With her background at Kickstarter, and startups like Foursquare and Bark & Co, Travis decided to first test the waters (pun intended, thank you) with a totally new idea. “The idea for Andie started when I was going on a work retreat and needed a swimsuit that wasn’t a bikini,” she explains. After scouring the web, it became clear that flattering one-piece swimsuits that weren’t meant specifically for sports were just not a thing. They were nowhere. “I talked to my friends and family about it, and realized that I was hearing a deafening chorus of voices saying, ‘Swimwear shopping sucks!’”
From there, Travis floated her idea—a swimwear brand with flattering one-pieces (now she has plenty of two-pieces) and a seamless at-home try-on system—on Instagram. “I posted a couple drawings of what I had in mind and what Andie would be,” she says. “And my campaign just went so well.
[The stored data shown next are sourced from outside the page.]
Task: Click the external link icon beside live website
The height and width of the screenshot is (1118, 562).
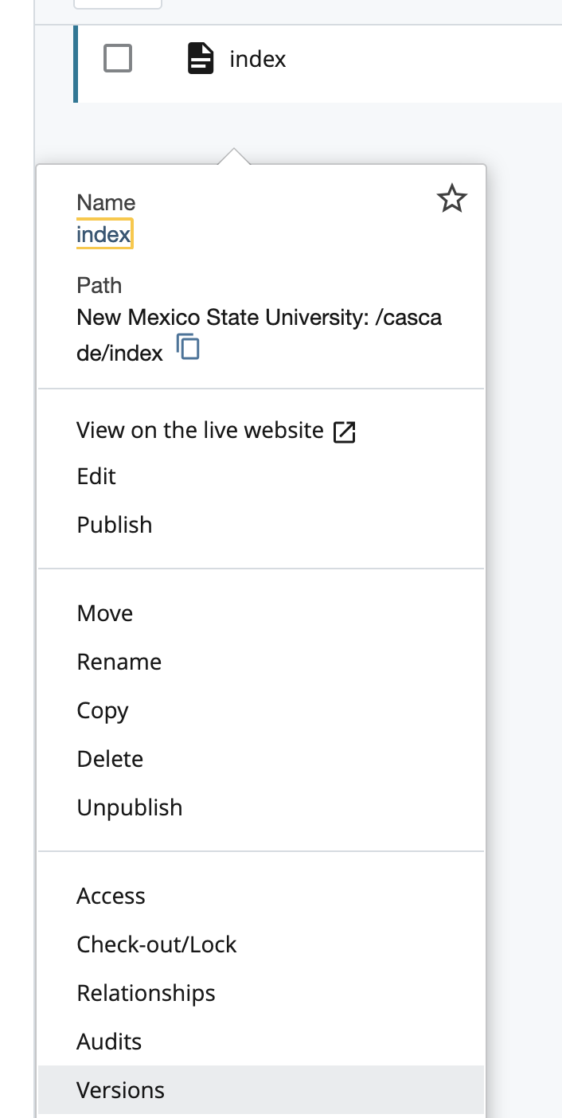Action: [344, 432]
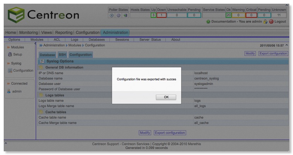Click the green Documentation help icon
The image size is (293, 155).
(x=208, y=22)
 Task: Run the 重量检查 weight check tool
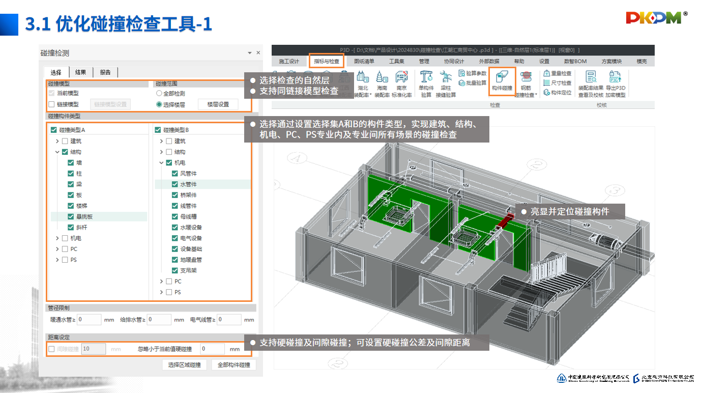pyautogui.click(x=558, y=73)
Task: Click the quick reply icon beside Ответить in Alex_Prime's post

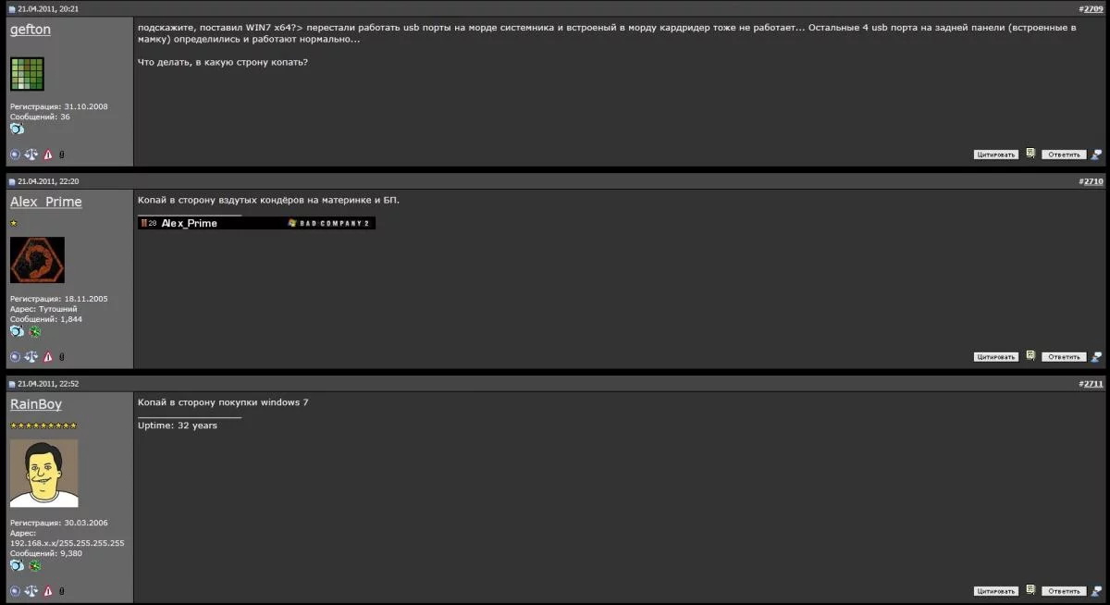Action: tap(1096, 355)
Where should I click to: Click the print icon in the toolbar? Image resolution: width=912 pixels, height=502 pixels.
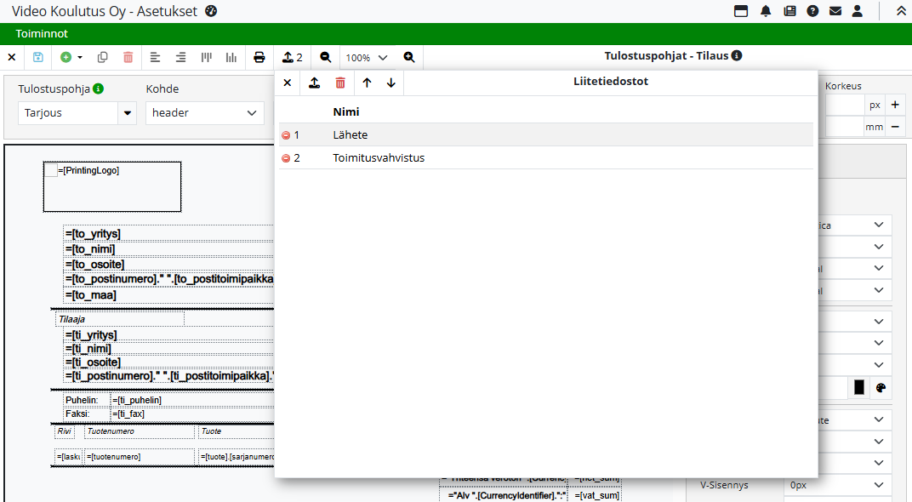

That’s when I looked at my wife, and I was like, ‘I need to quit my day job and do this.’ She was down for the ride, and the rest was history.”
But I also know, as does Travis, that it’s never quite that simple. A successful start-up, one worthy of leaving your day job, takes a certain kind of persistence. “Some of our early prototypes were way out there and wacky,” she tells me, laughing. “My wife and I would go out every morning on Venice beach with our dogs in the ocean with these completely crazy swimsuits, and we would wear-test them to see how the shape held up, how the fabric held up.”
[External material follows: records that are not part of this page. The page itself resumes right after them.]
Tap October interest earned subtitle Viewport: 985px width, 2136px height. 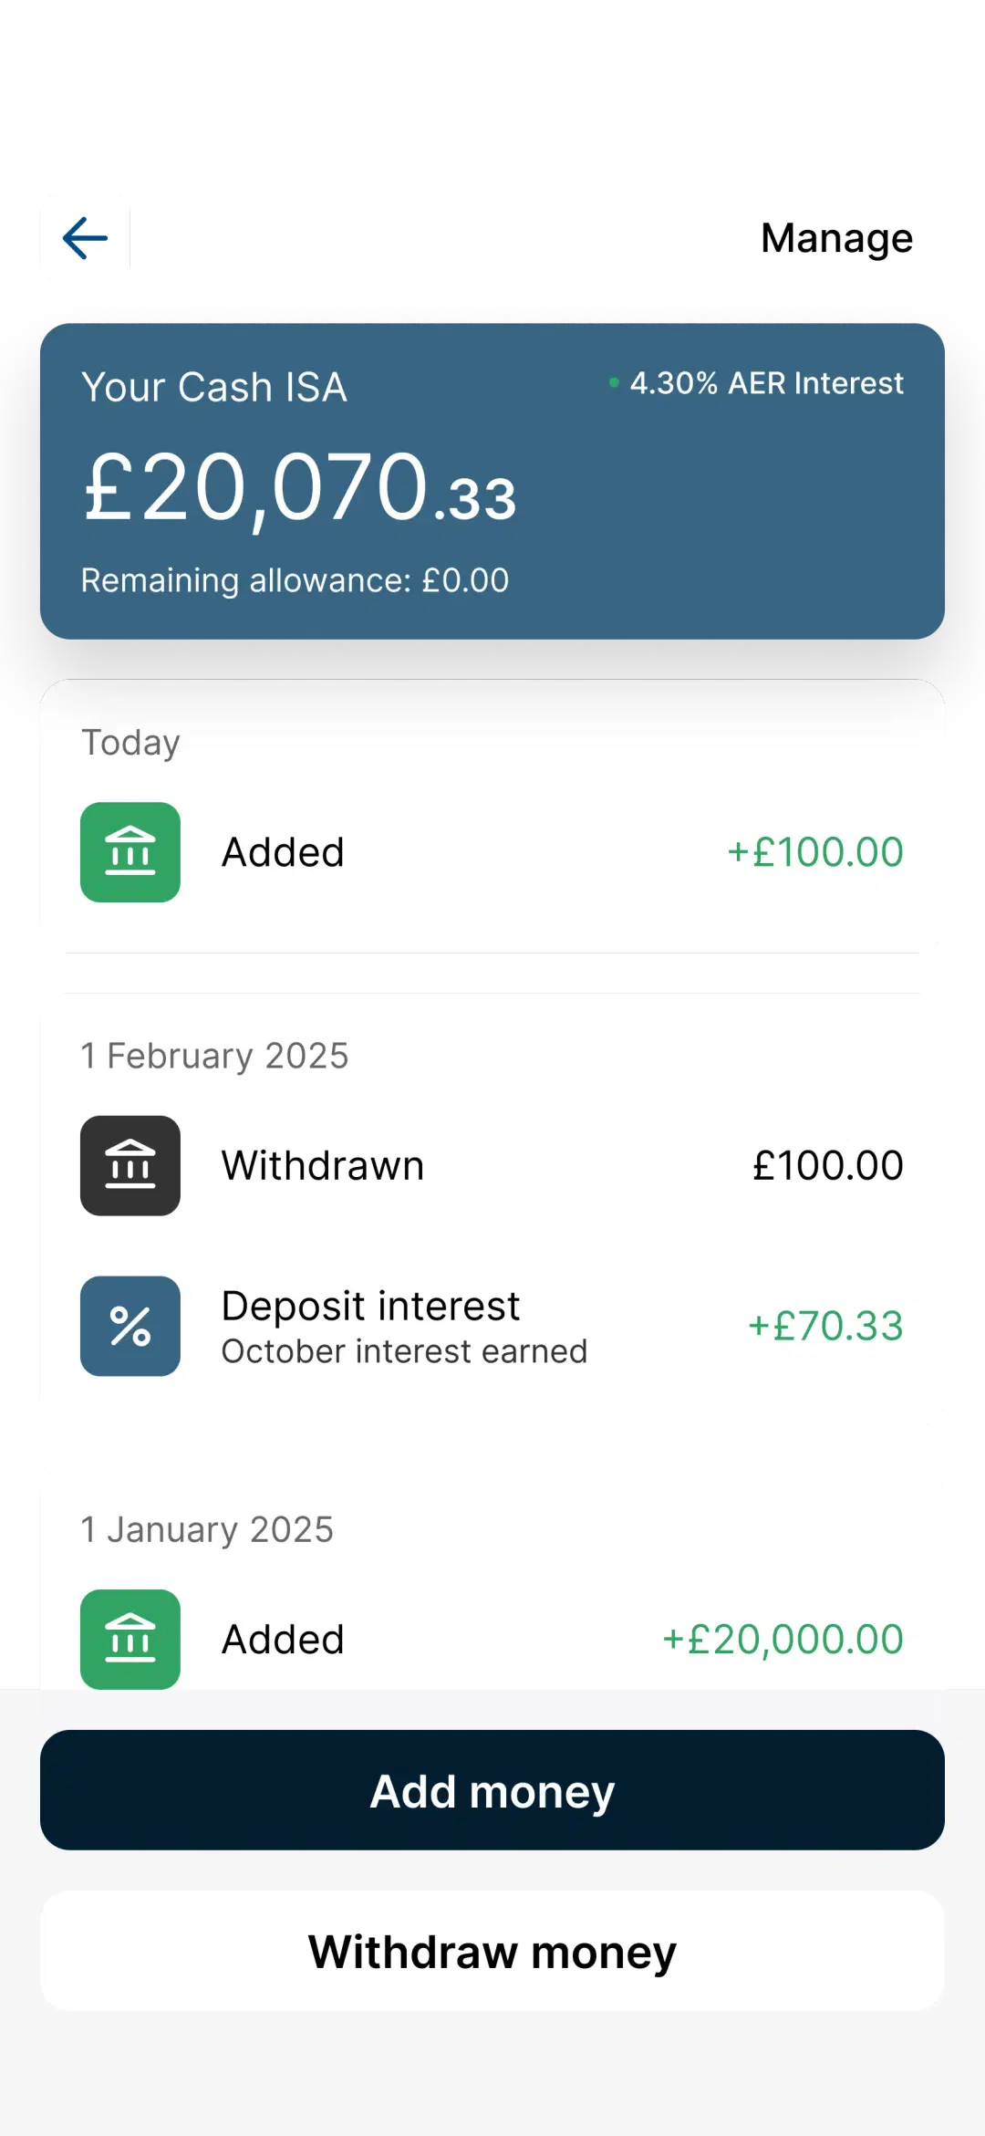[x=405, y=1351]
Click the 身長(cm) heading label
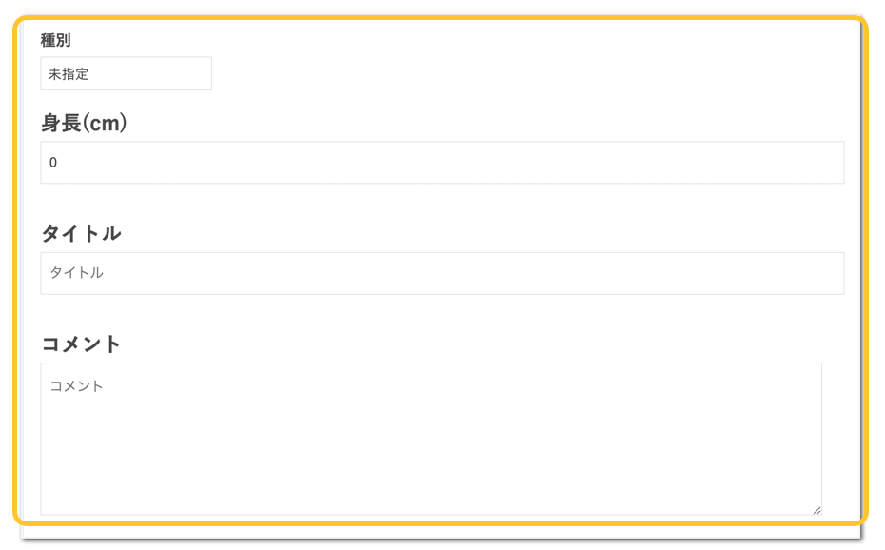The width and height of the screenshot is (885, 550). pyautogui.click(x=84, y=123)
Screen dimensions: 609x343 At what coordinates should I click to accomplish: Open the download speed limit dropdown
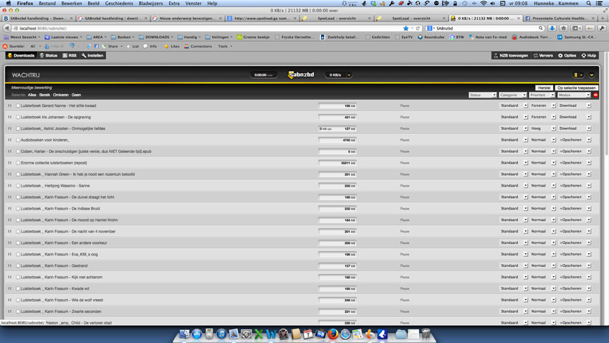point(349,75)
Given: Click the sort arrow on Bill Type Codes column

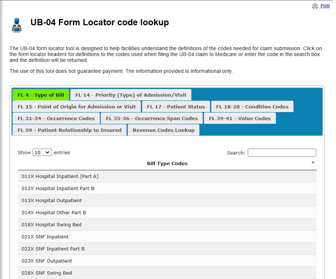Looking at the screenshot, I should point(313,161).
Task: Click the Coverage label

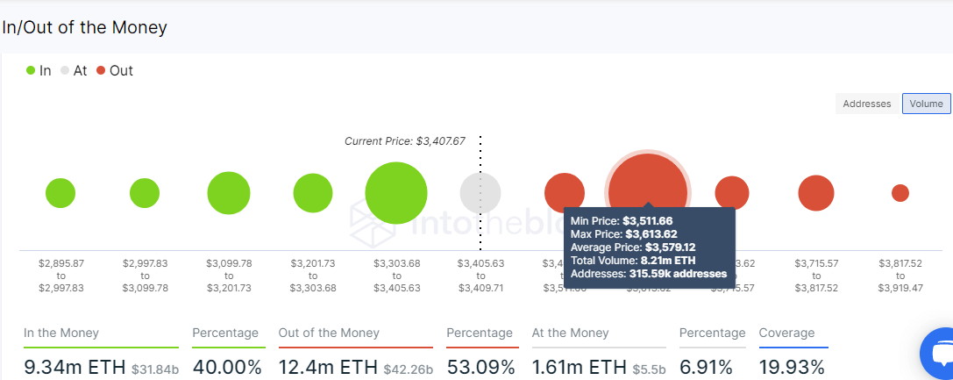Action: coord(787,333)
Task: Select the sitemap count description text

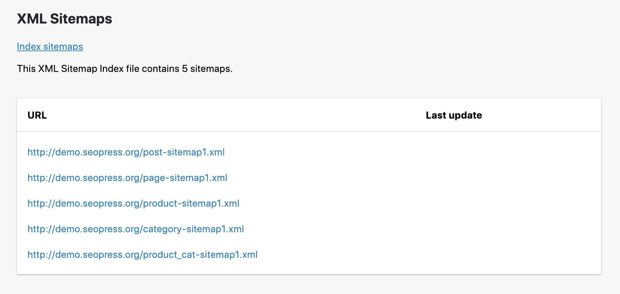Action: pos(125,69)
Today, women in the Andie offices as well as friends and family members, all with different body types, test out new styles before they go onto the site. From their feedback, Andie launched their Fit Finder, a new quiz that helps you find your perfect style. “What we’ve really nailed is a truly versatile swimsuit. You can wear an Andie to sip martinis poolside and look sexy, but you can also run after your 3 year old on the beach and everything stays in place. Our styles are designed to take you from brunch with your in-laws to sunset on the beach with your friends.” In other words, they’re made for hardworking, multi-faceted women like her. And, according to Travis’ insider intel, we definitely know they’re busy: “Funny enough, sometimes our busiest hours for sales are between midnight and 4:00 AM!”. Thankfully, scouring the web for the perfect swimsuit is now a worry that a shopper can check off her list.